Il pellegrinaggio di Salvini da Orban ha previsto una gita al muro anti-migranti



Quando il 9 novembre 1989 il mondo festeggiò l'abbattimento del muro di Berlino, ci si sarebbe aspettato che l'umanità avrebbe rigettato simili aberrazioni. Poi è arrivato il populismo e chi cerca di trarre profitto spargendo il seme dell'odio e della paura.
A vent'anni da allora, tra Trump, Orban e Salvini pare sia una gara a chi ha il muro più grossi. Tutti loro dicono di voler cintare le proprie terre e tenere la popolazione reclusa tra alte mura perché giurano su Dio che dall'altra parte ci sarebbe un fantomatico nemico di cui bisognerebbe avere paura.
Capita così che il pellegrinaggio di Matteo Salvini alla corte di Orban abbia previsto anche un volo in elicottero per ammirare il muro anti-migranti costruito dal suo suo idolo. Ed ovviamente si è anche vantato di come lui abbia impedito ai disperati di poter raggiungere l'Europa, disponendo la loro deportazione nei lager libici.

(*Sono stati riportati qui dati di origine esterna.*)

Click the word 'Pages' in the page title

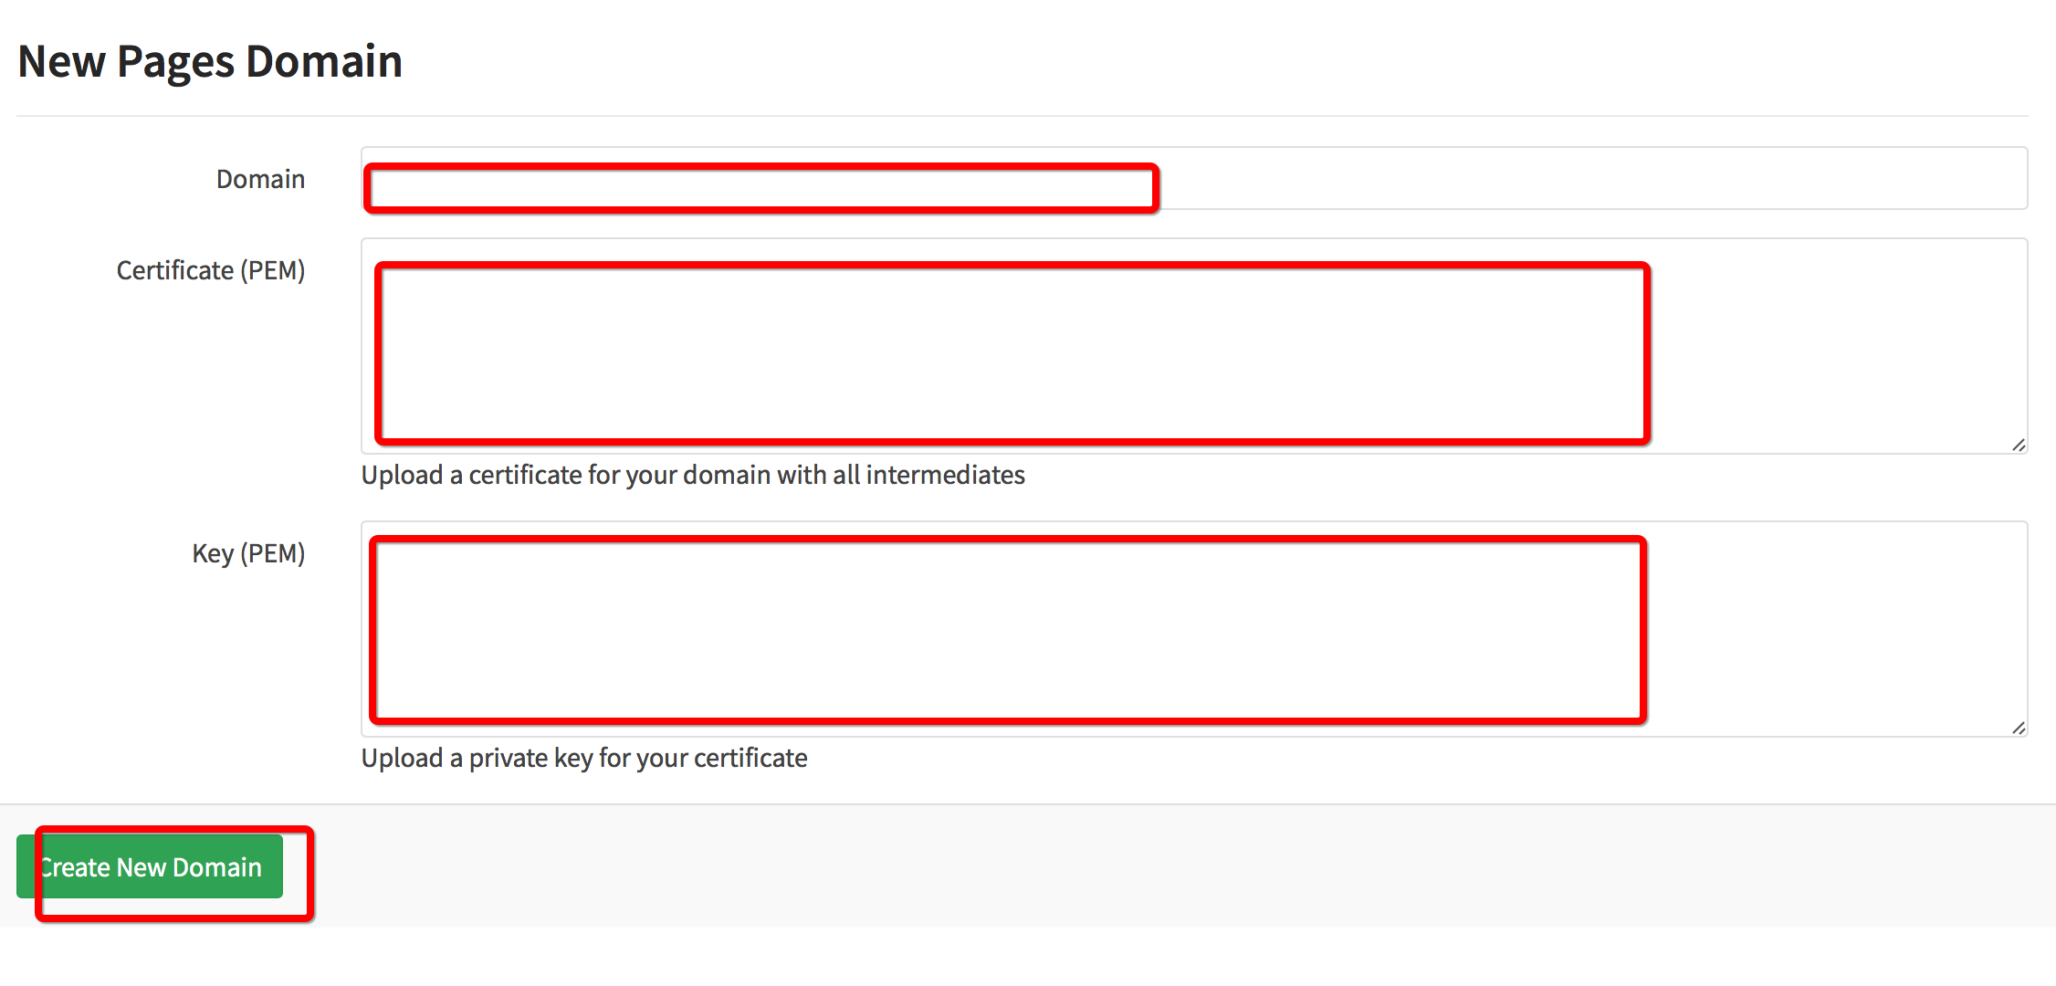[x=176, y=62]
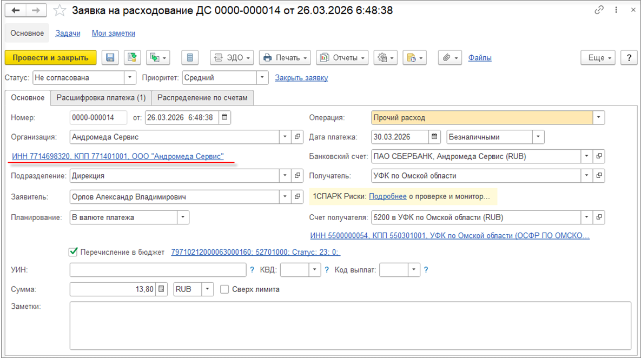Expand the Операция dropdown
641x358 pixels.
pos(599,117)
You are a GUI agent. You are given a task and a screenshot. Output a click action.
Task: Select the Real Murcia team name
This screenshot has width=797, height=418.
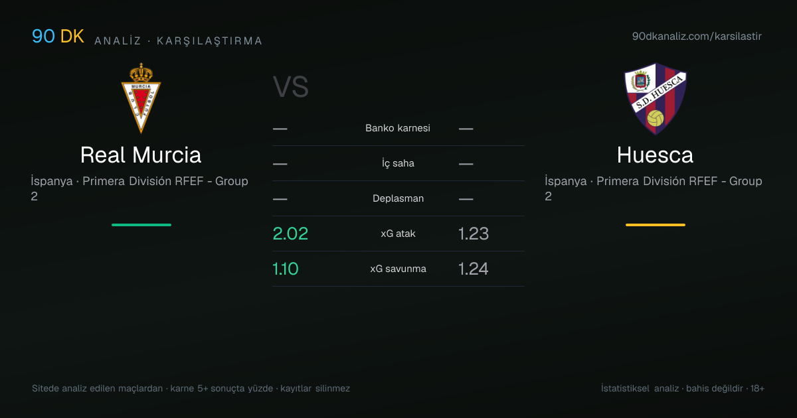141,155
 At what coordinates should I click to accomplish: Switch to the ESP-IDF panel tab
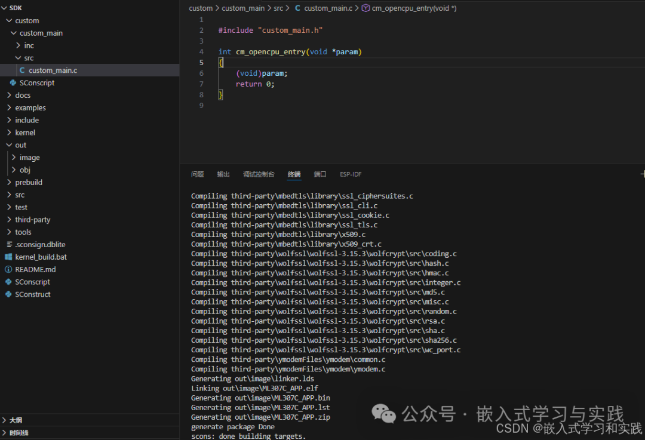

Strizzando l'occhio anche agli omofobi, Salvini ha dichiarato che il suo pellegrinaggio sul sacro suolo dell'Ungheria razzista sarebbe una missione «una missione importante per sostenere le aziende italiane, per un futuro europeo diverso che controlli i confini, protegga la sicurezza, rilanci il lavoro, la famiglia e l'identità cristiana del nostro continente». Così cristiana che né lui né Orban paiono abbiano mai letto le pagine delle beatitudini dove Gesù condannava senza mezzi termini la loro ideologia.